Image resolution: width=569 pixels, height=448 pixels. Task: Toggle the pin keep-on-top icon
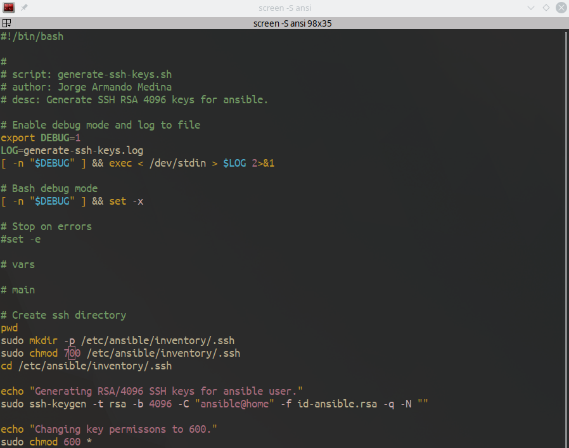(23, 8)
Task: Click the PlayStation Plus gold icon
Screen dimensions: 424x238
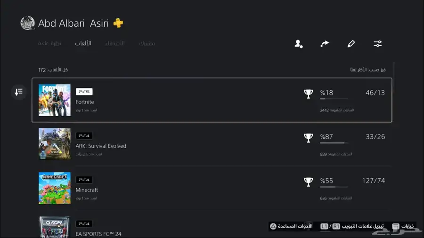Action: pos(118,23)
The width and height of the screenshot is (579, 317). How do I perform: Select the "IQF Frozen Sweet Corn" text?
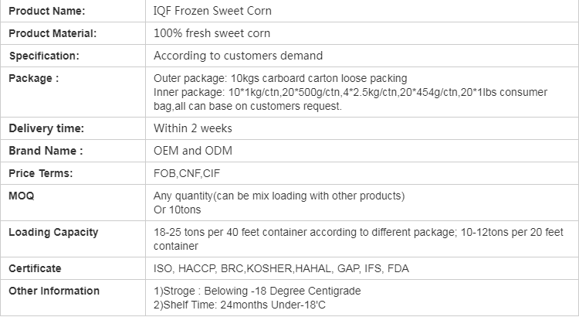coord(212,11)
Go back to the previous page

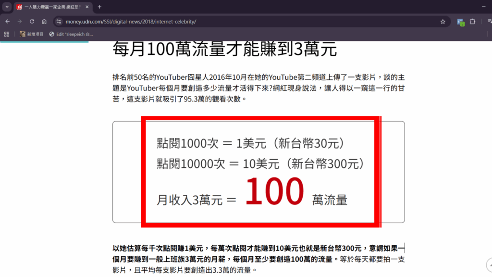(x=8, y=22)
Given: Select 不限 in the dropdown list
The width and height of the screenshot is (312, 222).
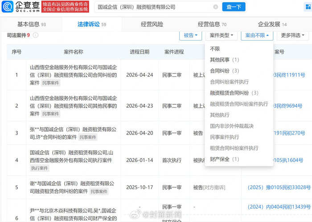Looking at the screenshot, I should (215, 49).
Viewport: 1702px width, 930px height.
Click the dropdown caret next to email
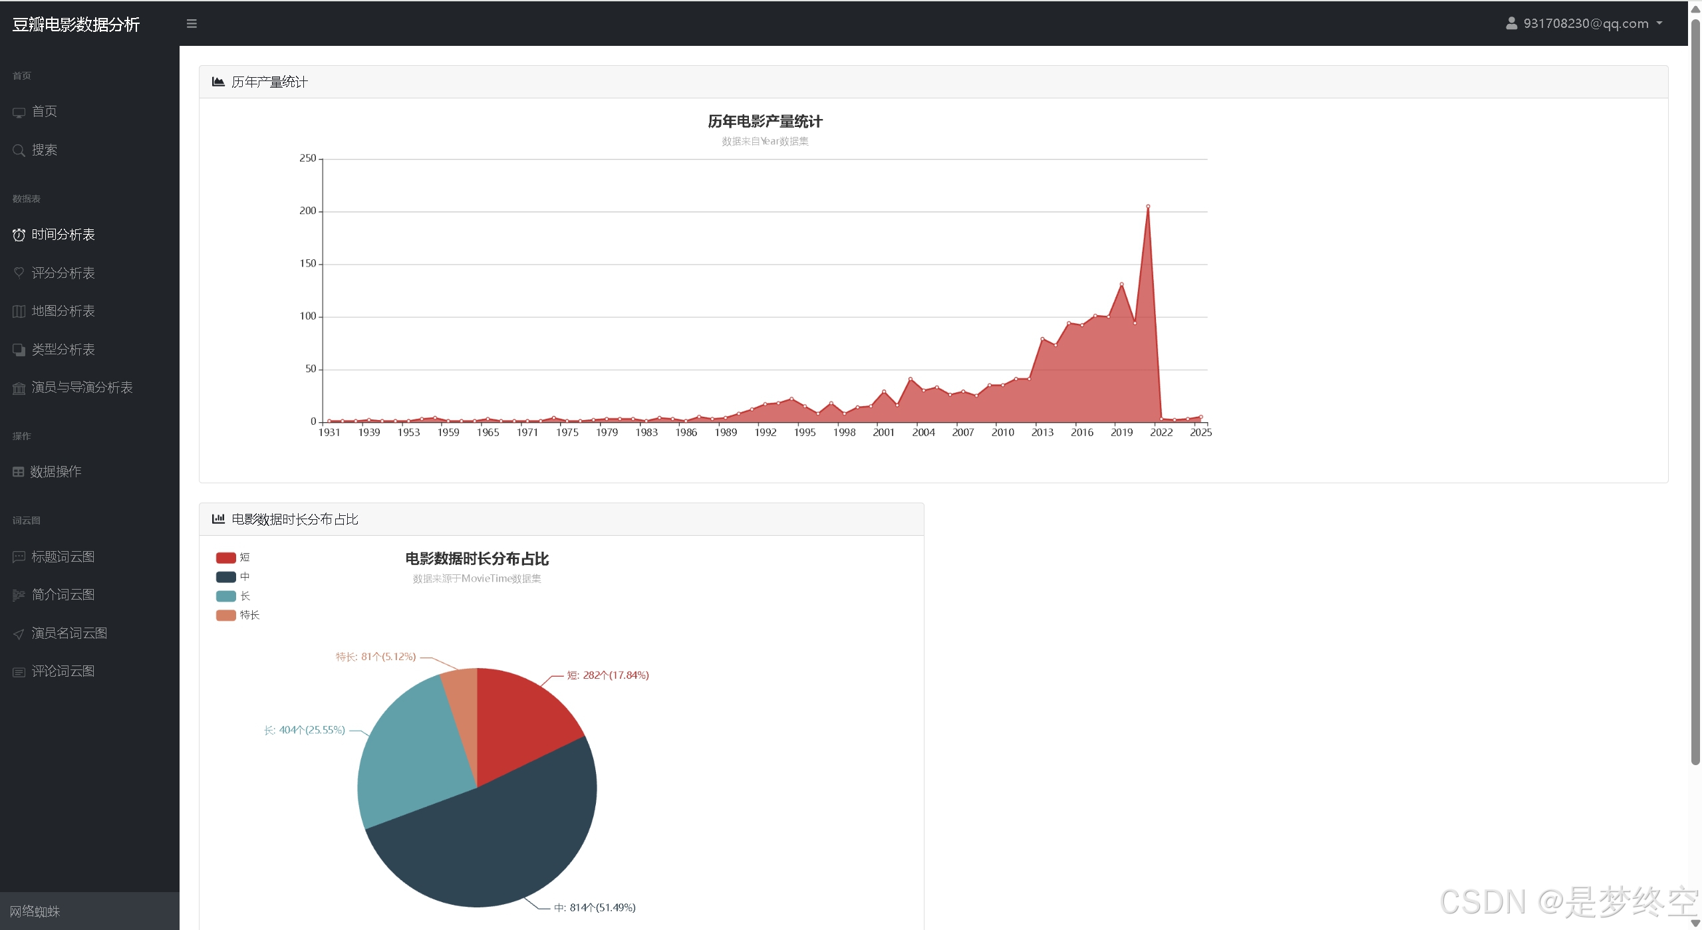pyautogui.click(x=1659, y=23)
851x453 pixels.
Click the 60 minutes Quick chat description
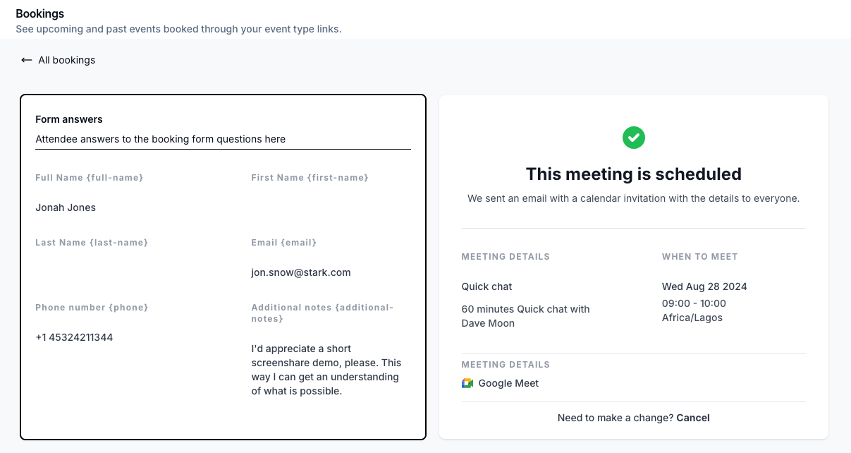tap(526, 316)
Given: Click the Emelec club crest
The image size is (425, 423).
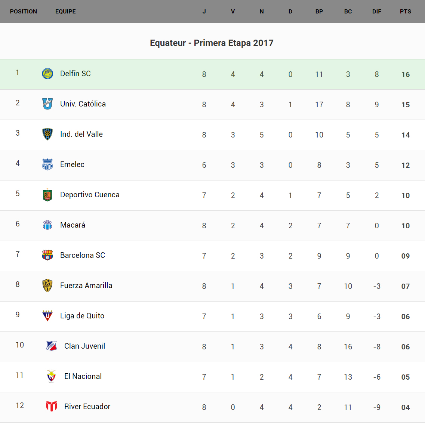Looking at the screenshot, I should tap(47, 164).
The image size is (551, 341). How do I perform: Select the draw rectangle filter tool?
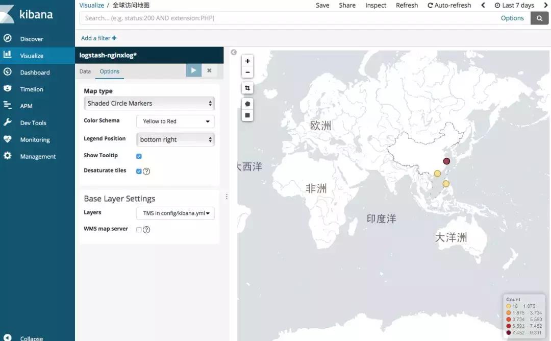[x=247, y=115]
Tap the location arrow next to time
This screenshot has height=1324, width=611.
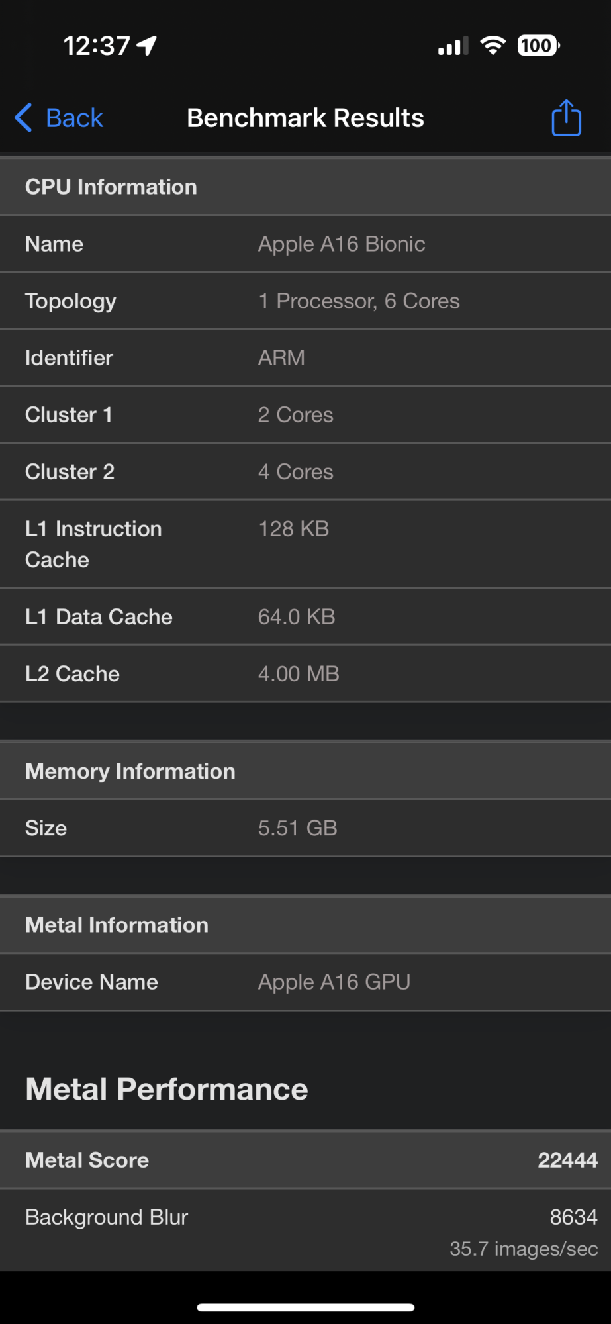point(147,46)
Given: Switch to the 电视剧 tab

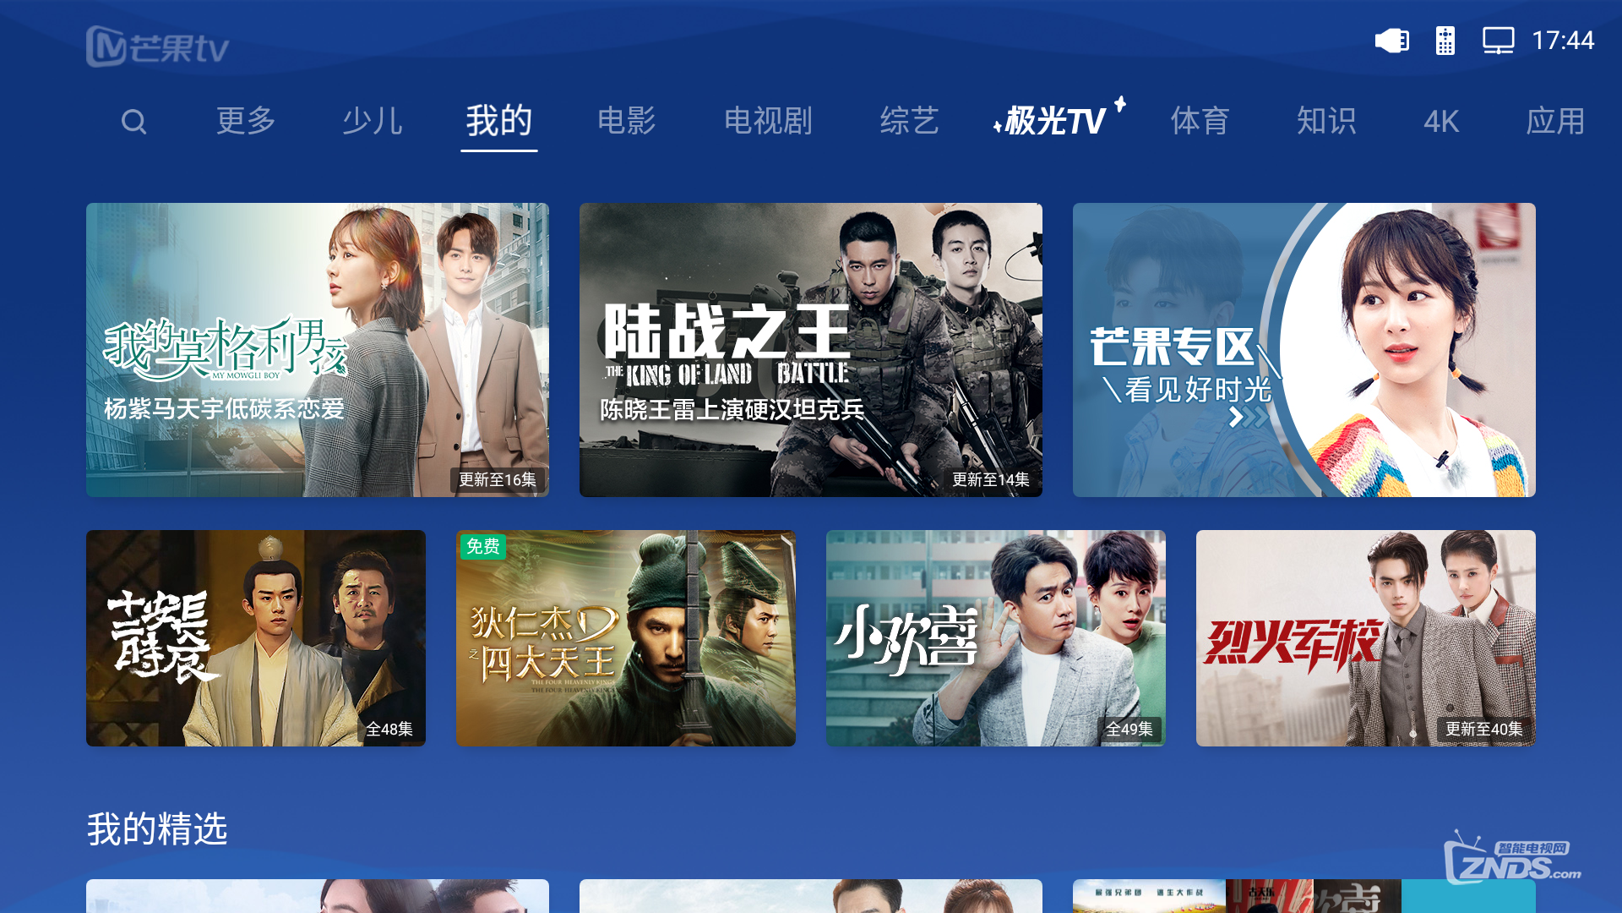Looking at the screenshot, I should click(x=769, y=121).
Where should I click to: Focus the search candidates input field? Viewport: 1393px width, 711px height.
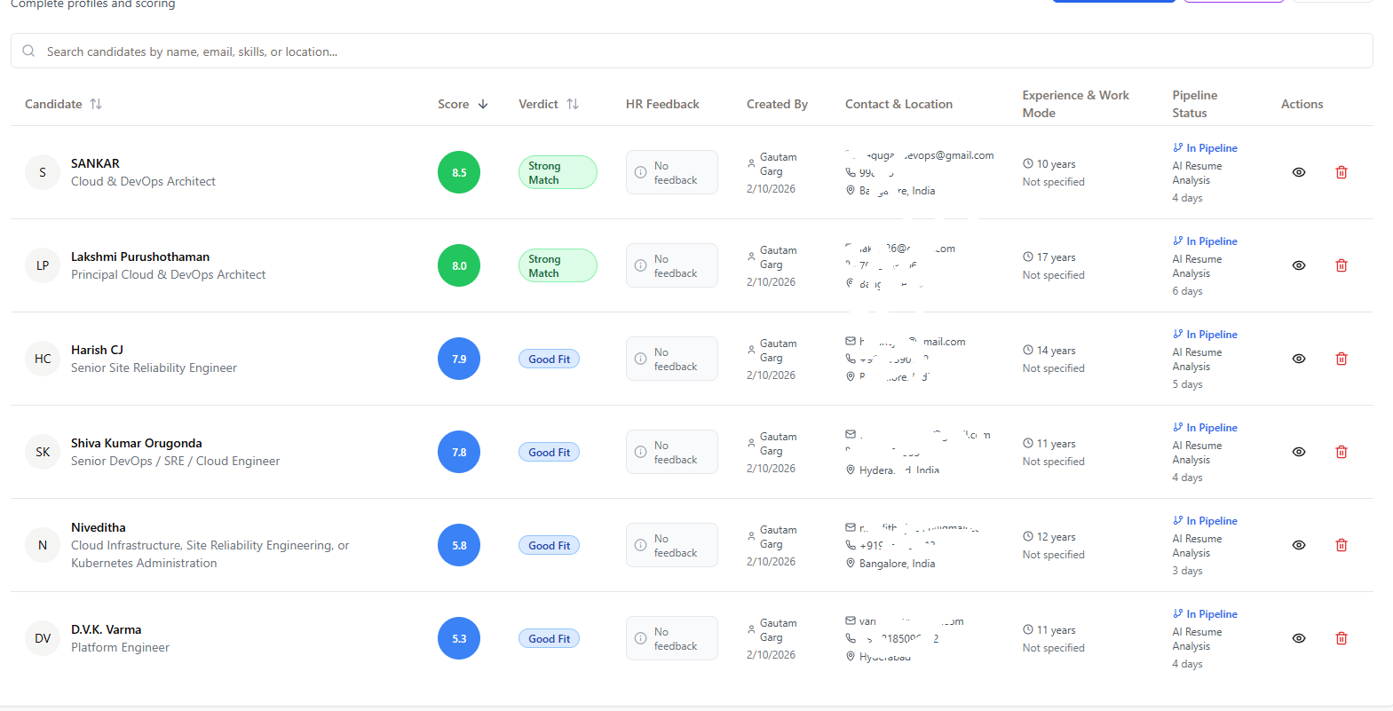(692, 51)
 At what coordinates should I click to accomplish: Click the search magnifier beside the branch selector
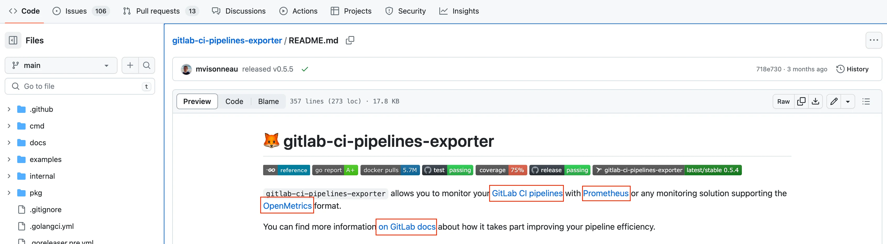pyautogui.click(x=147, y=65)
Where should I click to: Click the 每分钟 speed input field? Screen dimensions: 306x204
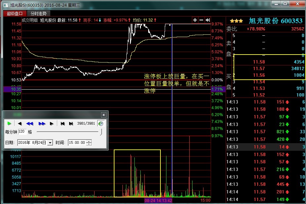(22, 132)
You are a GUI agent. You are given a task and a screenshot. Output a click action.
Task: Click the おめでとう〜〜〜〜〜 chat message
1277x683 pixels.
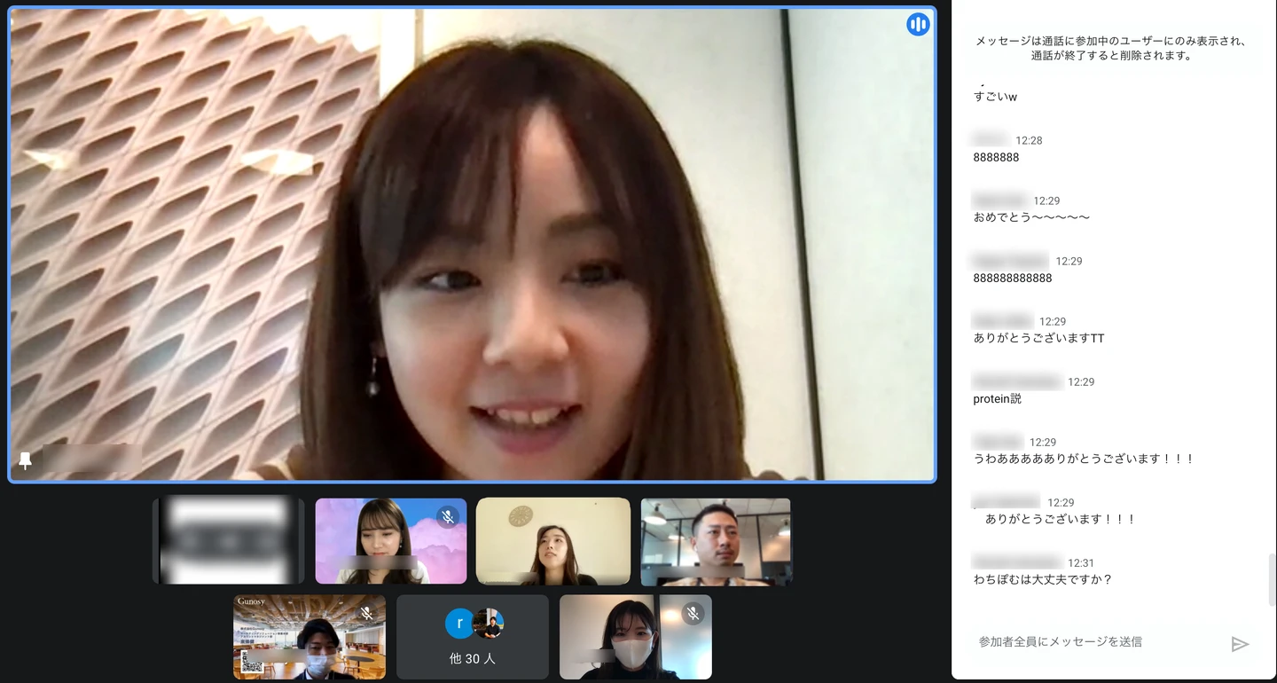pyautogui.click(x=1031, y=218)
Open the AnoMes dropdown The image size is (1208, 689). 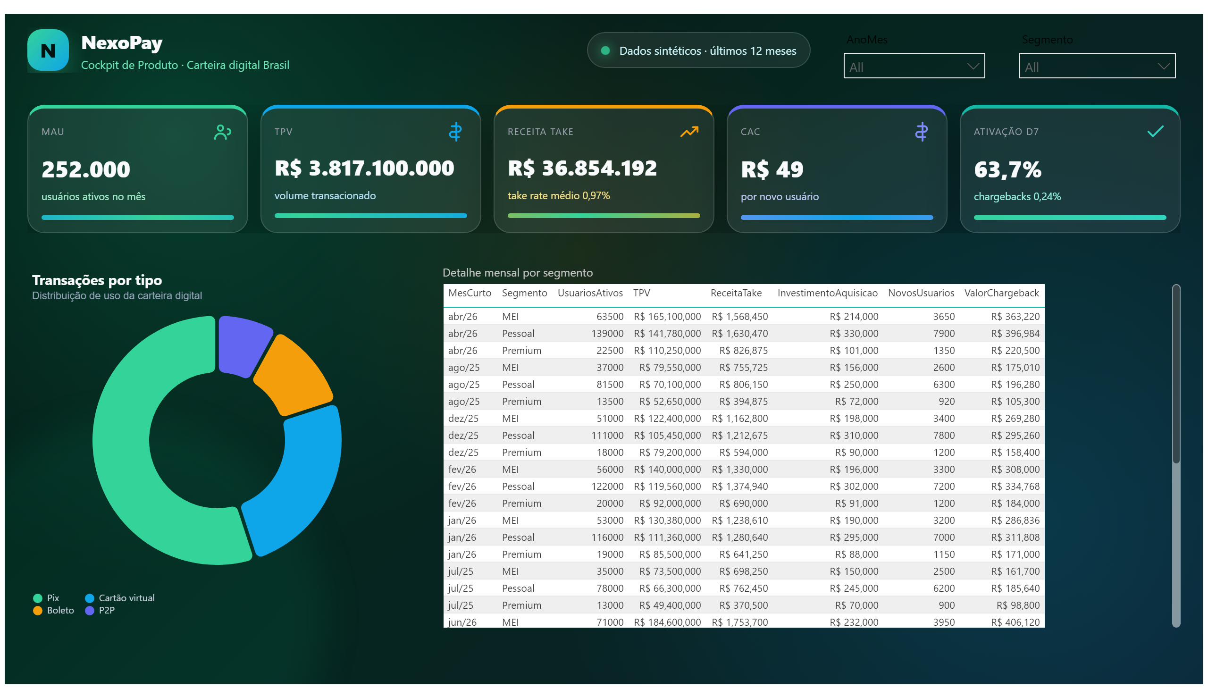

▶ Problem to solve
Put the entries into a JSON list of strings with one string per line, starting at the line that contains "Task: Click the PlayStation Plus gold icon" and ending with the line that contains "pyautogui.click(x=147, y=65)". Skip blank lines and leave the pictures out.

▶ Exercise output
[
  "Task: Click the PlayStation Plus gold icon",
  "Screen dimensions: 424x238",
  "Action: pos(118,23)",
  "The width and height of the screenshot is (579, 317). How do I perform: Select the \"IQF Frozen Sweet Corn\" text?",
  "coord(212,11)",
  "Go back to the previous page",
  "(x=8, y=22)",
  "Given: Select 不限 in the dropdown list",
  "The width and height of the screenshot is (312, 222).",
  "Looking at the screenshot, I should (215, 49).",
  "Viewport: 1702px width, 930px height.",
  "Click the dropdown caret next to email",
  "pyautogui.click(x=1659, y=23)",
  "851x453 pixels.",
  "Click the 60 minutes Quick chat description",
  "tap(526, 316)",
  "Given: Click the Emelec club crest",
  "The image size is (425, 423).",
  "Looking at the screenshot, I should tap(47, 164).",
  "The image size is (551, 341). How do I perform: Select the draw rectangle filter tool?",
  "[x=247, y=115]",
  "Tap the location arrow next to time",
  "This screenshot has height=1324, width=611.",
  "point(147,46)",
  "Given: Switch to the 电视剧 tab",
  "Looking at the screenshot, I should click(x=769, y=121).",
  "Where should I click to: Focus the search candidates input field? Viewport: 1393px width, 711px height.",
  "(692, 51)",
  " At what coordinates should I click to accomplish: Click the search magnifier beside the branch selector",
  "pyautogui.click(x=147, y=65)"
]